***** Excerpt to read *****

In addition, some critical voices in the scientific field itself recall that the deadlines are still uncertain. The physics of fusion are largely solved, but engineering and economics are what will mark the times. Scientists such as Daniel Jassby (a former physicist at the Princeton laboratory) have warned that the current “records”, although promising, do not imply technological imminence.
There are also strategic concerns: what happens if all public and private capital is diverted to fusion and investment in renewables and storage already available slows down? Is there a risk of creating a new energy dependence, this time technological, instead of geological?
Beyond Energy: Innovations with Global Impact
Although the ultimate goal of fusion is to produce clean energy, many of the technologies that are being developed along the way are already finding applications in other strategic sectors.
- Precision medicine: Ultra-powerful laser technology used in inertial confinement has led to new medical imaging tools and proton beam-based cancer therapies that are more precise and less invasive than conventional radiation therapy.

***** Data supplied *****

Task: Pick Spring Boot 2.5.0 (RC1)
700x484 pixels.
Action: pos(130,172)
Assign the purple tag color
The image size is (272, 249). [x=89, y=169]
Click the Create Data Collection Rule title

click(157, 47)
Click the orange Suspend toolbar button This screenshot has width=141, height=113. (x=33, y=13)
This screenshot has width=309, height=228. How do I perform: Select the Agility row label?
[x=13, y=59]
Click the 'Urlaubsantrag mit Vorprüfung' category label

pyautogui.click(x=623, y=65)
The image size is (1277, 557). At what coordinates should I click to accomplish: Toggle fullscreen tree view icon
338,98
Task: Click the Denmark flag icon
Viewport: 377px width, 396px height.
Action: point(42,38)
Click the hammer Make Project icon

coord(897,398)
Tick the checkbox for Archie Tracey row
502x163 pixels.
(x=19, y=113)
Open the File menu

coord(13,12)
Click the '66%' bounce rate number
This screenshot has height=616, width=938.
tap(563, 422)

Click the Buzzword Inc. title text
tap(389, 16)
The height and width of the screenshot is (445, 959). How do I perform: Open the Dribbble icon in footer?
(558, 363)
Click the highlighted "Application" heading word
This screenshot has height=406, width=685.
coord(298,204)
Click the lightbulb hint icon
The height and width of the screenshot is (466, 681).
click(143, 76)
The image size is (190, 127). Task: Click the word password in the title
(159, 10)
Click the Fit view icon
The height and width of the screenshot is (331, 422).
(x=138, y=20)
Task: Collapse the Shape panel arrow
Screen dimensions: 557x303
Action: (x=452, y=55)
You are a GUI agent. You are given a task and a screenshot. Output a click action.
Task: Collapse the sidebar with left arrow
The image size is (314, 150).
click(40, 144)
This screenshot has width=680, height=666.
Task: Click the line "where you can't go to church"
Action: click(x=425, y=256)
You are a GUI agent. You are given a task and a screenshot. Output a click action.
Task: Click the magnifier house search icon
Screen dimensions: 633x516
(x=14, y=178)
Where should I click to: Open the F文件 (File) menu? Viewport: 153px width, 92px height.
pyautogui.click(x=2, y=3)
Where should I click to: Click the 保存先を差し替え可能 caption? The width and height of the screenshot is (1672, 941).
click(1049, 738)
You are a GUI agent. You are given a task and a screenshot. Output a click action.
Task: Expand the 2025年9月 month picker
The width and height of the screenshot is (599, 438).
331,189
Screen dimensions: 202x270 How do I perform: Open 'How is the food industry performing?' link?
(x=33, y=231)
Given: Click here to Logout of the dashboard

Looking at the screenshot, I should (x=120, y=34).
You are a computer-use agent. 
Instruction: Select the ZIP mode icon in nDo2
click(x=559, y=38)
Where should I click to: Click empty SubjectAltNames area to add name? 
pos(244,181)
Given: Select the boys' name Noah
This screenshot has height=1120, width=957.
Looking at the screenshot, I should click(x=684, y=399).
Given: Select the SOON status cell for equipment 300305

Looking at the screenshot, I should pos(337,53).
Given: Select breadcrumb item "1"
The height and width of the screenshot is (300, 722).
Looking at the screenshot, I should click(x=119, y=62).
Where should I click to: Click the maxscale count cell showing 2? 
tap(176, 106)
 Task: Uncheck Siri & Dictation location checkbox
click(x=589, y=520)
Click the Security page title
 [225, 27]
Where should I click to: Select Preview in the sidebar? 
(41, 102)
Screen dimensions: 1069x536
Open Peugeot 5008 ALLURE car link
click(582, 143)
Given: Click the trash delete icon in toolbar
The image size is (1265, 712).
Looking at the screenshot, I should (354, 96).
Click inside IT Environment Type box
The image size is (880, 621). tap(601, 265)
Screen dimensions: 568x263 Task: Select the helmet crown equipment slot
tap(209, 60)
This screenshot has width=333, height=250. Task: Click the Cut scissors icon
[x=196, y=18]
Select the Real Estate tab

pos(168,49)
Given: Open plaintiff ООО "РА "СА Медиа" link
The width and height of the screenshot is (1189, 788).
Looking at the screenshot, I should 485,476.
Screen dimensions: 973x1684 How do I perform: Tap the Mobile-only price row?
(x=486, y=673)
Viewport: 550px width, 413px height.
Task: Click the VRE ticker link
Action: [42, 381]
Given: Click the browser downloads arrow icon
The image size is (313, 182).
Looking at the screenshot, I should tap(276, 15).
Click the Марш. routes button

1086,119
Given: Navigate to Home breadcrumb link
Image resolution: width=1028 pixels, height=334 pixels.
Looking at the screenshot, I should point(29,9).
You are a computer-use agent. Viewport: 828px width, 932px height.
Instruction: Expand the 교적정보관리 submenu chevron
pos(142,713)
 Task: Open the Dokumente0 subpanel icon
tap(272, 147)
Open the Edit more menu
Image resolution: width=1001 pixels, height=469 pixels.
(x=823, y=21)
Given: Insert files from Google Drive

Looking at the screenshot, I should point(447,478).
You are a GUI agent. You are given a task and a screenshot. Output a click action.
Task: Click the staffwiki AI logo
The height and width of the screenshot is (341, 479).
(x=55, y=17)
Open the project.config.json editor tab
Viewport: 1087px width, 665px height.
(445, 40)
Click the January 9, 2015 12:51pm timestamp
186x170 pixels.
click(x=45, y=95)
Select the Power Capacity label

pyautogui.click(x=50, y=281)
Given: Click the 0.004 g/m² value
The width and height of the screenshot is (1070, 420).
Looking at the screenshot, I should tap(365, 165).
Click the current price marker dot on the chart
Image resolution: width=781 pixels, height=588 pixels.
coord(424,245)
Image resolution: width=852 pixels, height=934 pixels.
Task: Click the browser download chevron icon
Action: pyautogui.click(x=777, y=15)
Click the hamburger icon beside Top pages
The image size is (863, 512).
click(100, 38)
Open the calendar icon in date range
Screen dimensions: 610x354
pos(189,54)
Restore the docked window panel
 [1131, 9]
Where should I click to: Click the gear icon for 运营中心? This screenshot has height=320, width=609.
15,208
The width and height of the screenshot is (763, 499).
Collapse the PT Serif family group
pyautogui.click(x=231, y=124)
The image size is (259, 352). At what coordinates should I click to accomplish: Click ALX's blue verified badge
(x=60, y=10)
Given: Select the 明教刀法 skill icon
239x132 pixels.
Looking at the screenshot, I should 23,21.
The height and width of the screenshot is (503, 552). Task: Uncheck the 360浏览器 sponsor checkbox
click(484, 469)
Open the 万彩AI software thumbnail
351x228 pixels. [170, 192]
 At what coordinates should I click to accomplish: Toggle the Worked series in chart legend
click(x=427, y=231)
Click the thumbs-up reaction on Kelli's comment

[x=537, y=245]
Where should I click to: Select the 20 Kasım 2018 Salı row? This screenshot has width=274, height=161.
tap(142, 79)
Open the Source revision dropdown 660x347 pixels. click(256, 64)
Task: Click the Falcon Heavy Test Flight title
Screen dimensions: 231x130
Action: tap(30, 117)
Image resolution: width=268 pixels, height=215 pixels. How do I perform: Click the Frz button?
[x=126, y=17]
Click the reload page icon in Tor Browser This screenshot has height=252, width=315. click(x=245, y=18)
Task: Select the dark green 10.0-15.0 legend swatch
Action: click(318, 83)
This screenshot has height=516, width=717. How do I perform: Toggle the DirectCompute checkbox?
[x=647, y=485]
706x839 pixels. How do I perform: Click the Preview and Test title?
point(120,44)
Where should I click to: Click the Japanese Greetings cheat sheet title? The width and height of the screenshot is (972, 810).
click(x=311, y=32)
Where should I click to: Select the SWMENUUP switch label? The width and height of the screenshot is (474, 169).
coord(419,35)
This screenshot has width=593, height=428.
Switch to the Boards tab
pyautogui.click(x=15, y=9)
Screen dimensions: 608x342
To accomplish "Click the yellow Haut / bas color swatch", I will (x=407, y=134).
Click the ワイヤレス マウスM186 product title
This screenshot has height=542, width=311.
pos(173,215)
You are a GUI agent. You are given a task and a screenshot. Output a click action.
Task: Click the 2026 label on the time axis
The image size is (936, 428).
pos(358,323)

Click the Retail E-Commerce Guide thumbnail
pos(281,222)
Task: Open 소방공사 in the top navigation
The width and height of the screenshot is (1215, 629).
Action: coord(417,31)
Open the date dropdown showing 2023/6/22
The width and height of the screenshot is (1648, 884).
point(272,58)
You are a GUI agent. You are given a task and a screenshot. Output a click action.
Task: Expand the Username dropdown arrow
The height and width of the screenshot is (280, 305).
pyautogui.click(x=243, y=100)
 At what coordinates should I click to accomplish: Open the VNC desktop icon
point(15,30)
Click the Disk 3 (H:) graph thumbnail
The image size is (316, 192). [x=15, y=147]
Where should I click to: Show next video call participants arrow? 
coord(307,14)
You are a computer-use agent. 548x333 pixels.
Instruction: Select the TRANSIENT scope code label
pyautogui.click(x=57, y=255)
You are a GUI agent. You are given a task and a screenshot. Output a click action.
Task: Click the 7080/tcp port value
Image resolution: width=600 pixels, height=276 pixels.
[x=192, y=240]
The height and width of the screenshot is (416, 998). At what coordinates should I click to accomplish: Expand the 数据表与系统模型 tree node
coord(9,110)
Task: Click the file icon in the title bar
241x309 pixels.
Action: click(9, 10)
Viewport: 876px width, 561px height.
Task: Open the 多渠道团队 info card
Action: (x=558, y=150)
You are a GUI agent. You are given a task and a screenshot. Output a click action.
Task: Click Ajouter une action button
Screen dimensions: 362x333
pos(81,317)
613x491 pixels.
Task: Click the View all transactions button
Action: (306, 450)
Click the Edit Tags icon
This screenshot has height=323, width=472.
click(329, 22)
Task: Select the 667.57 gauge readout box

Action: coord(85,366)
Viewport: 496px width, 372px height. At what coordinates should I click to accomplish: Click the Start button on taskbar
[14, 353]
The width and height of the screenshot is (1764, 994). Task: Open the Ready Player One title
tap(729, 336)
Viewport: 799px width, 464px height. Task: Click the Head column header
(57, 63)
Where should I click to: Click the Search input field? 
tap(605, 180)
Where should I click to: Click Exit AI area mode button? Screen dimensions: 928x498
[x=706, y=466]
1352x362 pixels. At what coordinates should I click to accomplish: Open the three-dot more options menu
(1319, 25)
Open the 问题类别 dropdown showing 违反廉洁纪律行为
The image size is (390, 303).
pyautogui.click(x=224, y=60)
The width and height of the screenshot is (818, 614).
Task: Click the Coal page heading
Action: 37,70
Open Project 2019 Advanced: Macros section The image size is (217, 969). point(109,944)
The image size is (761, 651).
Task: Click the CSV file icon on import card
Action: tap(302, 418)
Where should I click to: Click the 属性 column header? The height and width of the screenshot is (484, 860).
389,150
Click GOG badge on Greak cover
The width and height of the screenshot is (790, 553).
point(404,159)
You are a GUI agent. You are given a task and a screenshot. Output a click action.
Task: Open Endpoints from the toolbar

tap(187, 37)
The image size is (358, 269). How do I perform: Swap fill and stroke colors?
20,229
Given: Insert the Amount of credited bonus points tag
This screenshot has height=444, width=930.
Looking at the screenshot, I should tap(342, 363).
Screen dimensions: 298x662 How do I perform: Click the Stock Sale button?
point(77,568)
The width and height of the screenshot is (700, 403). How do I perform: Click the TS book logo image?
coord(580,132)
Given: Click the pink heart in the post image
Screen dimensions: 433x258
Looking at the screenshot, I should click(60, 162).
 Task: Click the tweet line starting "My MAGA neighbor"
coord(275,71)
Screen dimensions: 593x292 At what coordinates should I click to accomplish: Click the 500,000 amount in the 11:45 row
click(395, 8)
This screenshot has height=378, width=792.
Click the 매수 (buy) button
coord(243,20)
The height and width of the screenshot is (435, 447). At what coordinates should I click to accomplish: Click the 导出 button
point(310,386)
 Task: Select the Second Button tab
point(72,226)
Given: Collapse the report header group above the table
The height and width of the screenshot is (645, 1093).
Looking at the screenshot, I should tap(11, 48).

*****

Tasks to carry out
A. Write out the portion of the fusion energy excerpt between "Beyond Energy: Innovations" and "other strategic sectors.", inclusive.
B. Continue the excerpt on fusion energy from the point where it stops.
You can ignore the stored data entries.

Expected results
A.
Beyond Energy: Innovations with Global Impact
Although the ultimate goal of fusion is to produce clean energy, many of the technologies that are being developed along the way are already finding applications in other strategic sectors.

B.
- High-temperature superconductors: One of the key advances in miniaturizing tokamaks like SPARC is new superconducting magnets, which are also being applied in magnetic levitation trains, particle accelerators, and diagnostic imaging systems such as MRIs.
- Extreme robotics and remote maintenance: Robotic systems designed to operate inside fusion reactors – environments of high radiation and heat – are leading the way for the development of autonomous robots in industries such as aerospace, rescue or exploration of extreme environments.
- Artificial intelligence and control of complex systems: The control of a fusion plasma requires making decisions in real time based on millions of variables. This is driving new AI architectures that can also be applied in smart cities, power grids, or autonomous transportation.
- New advanced materials and coatings: To withstand the extreme conditions inside reactors, materials that are resistant to heat, corrosion and particle impact are being developed. These developments are transferable to sectors such as aviation, industrial turbines or even climate change protection (e.g. in concentrating solar power plants).
- Advanced simulation: Modeling plasma behavior has driven new high-performance simulation and calculation (HPC) techniques, with applications in meteorology, disaster prediction, financial analysis, or drug design.
In short, the race for fusion is seeding a wave of technological innovations that transform many other key sectors. As with the space program, the co-benefits can come long before the final product.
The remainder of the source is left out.